Write exactly the lines running from the start of the material below to the line that includes "Task: Expand the", and include no pictures.

Provided records: Begin

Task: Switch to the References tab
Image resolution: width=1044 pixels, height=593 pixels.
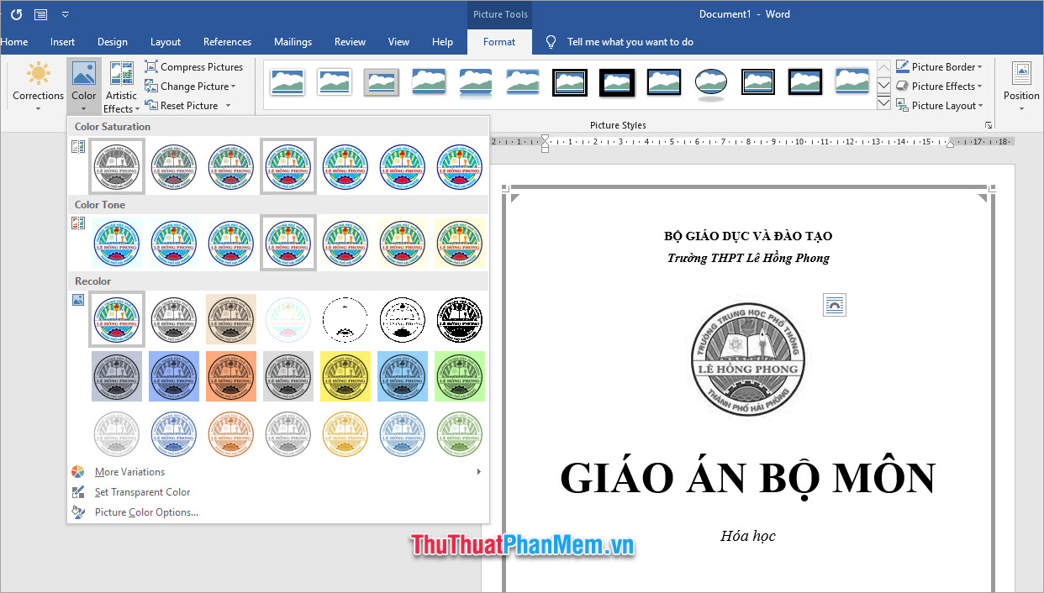Action: coord(227,41)
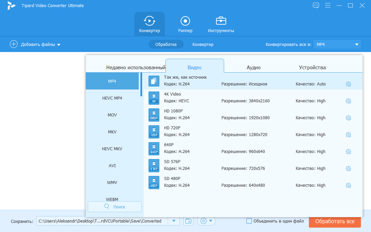Switch to the Converter (Конвертер) sub-tab
371x232 pixels.
203,45
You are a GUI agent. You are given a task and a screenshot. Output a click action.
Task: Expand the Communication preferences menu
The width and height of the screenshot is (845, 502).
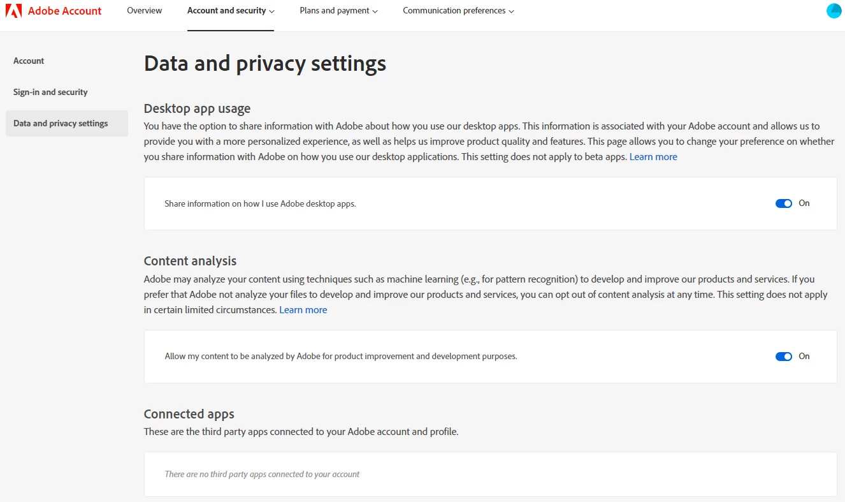pos(458,11)
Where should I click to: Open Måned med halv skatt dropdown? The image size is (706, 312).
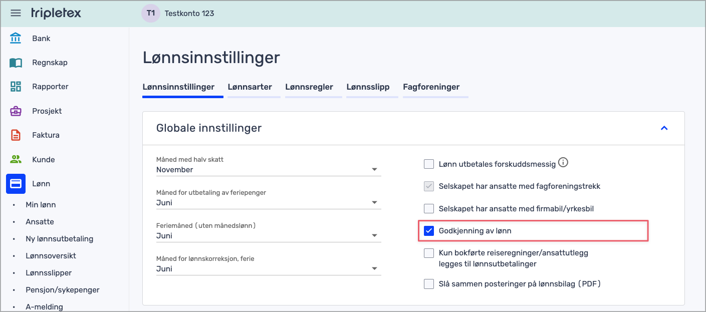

Provided records: End

Output for this exercise —
Task: Switch to the References tab
Image resolution: width=1044 pixels, height=593 pixels.
Action: coord(227,41)
Switch to the Converter (Конвертер) sub-tab
371x232 pixels.
203,45
You are a GUI agent. You are given a task and a screenshot. Output a click action.
Task: Expand the Communication preferences menu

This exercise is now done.